After combination, the M-CHAP spheres were uniformly diffused and firmly anchored on the wrinkled GO layers with a high density. Notably, the pleats structure of GO might enable the good distribution of M-CHAP on the surface of GO, meanwhile, the M-CHAP spheres served as a stabilizer separate GO sheets against the aggregation.

3.1.2 Magnetic validation. The magnetic separation effect of the material was demonstrated by a simple laboratory setup with a hand-held magnet as presented in Fig. 1(e). M-CHAP/GO was well dispersed and remained suspended in aqueous solution during adsorption. When the adsorption reached equilibrium, M-CHAP/GO could be completely separated from the aqueous solution within 1 min at the presence of external magnetic field. Fig. 1(f) displayed the methylene blue adsorption–separation process. The color of the MB solution treated with M-CHAP/GO was significantly reduced, which indicated the good adsorption properties of M-CHAP/GO.

3.1.3 XRD analysis. Fig. 2(a) showed the XRD patterns of M-CHAP/GO and its units. The produced reflection patterns match the ICDD standards (JCPDS). The spinel structure of Fe₃O₄, in which the identical peaks for Fe₃O₄ located at 35.5°, 43.1°, 53.4° and 62.6°, correspond to its indices (311), (400), (422) and (400) (no. 19-0272). GO had a well-defined peak at 10.8° both in the composite of M-CHAP/GO and pure GO.³⁴ The hexagonal system structure of CHAP identified with its indices (002) and (112), the other peaks overlapped with Fe₃O₄. Overall, M-CHAP/GO had a good and stable crystal shape.

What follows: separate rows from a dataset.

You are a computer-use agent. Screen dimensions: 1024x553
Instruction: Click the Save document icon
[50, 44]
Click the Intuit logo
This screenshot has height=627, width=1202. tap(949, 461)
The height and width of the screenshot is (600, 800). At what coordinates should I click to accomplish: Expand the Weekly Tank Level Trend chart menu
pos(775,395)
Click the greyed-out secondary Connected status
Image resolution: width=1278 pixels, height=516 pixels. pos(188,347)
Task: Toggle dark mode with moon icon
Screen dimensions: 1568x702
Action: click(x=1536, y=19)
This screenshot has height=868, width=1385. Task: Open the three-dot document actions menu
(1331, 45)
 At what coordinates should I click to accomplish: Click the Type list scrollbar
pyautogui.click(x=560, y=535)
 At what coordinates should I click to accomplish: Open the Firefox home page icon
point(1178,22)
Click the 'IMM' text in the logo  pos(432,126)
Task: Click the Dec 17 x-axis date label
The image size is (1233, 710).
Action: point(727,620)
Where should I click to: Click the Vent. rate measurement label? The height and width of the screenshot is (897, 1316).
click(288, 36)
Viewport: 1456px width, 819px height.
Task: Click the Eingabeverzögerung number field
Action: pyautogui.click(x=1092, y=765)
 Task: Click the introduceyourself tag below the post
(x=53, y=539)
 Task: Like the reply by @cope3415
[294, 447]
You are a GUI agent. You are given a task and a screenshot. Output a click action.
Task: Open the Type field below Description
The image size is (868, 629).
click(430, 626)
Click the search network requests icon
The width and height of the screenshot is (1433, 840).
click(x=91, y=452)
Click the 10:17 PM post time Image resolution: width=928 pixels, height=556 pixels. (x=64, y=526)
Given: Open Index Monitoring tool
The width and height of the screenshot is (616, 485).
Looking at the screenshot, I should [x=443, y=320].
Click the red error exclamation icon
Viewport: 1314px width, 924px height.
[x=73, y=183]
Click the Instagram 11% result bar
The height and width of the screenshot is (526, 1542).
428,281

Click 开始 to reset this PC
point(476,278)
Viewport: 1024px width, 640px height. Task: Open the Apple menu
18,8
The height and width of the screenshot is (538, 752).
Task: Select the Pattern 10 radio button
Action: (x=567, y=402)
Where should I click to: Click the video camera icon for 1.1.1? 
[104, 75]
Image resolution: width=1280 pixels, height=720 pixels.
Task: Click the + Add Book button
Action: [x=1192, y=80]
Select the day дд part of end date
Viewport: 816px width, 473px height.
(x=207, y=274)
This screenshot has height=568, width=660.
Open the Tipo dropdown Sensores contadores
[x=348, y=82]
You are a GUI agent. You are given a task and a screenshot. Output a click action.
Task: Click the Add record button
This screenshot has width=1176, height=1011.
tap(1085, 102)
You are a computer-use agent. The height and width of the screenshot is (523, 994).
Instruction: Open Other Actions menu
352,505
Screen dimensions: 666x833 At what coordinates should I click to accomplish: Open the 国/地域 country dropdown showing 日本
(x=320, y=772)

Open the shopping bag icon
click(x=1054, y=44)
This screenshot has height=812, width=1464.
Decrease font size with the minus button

Fig. 2 Characterization of M-CHAP/GO prepared in the study: XRD pattern (a), FTIR pattern (b), BET analysis results (c) and zeta potential (d).

3.1.4 FTIR spectra. In order to explore the surface characteristics of M-CHAP/GO particles, the FTIR analysis was performed and the spectra were given in Fig. 2(b). Many peaks of M-CHAP/GO were in conformity with GO sheets and M-CHAP beads. The broadness of the –OH stretching band in the region 3520–3400 cm⁻¹ was caused by the adsorbed H₂O and the –OH group on the surface of GO and M-HAP.³⁵ The bands at 1600–1553 cm⁻¹ on M-CHAP/GO and M-CHAP particles were due to CO₃²⁻ incorporation in –OH sites.³⁶ At the same time, it also contained the characteristic peaks of C=O and C–OH, which often widely appeared in the GO surface.³⁷ The absorption bands at 582 cm⁻¹ were attributed to the Fe–O bond vibration of Fe₃O₄.³⁸ The peaks at 1008 cm⁻¹ and 558 cm⁻¹ were well assigned to the molecular vibration of PO₄.^3–39 These oxygen-containing functional groups were conducive to promote the adsorption performance of M-CHAP/GO.

3.1.5 TGA analysis. The thermal behaviors of M-CHAP/GO and its constitute unit were investigated by thermogravimetric analysis (TGA) in dry air (Fig. 2(e)). GO sheets exhibit two steps of mass loss at 200 and 550 °C (92%), which are attributed to the removal of oxygen-containing groups and carbon oxidation, respectively. CHAP showed a mass loss at 200–500 °C (41%). Fe₃O₄ showed a good thermal stability with just a little loss (9%). The mass loss of M-CHAP/GO (79%) is divided into two stages: the first part of the curve was most consistent with CHAP at 200–500 °C and the mass lost was about 36%; the second part was most fit with GO with a mass loss of 48%. After composite, M-CHAP/GO had a better stability performance than the GO alone.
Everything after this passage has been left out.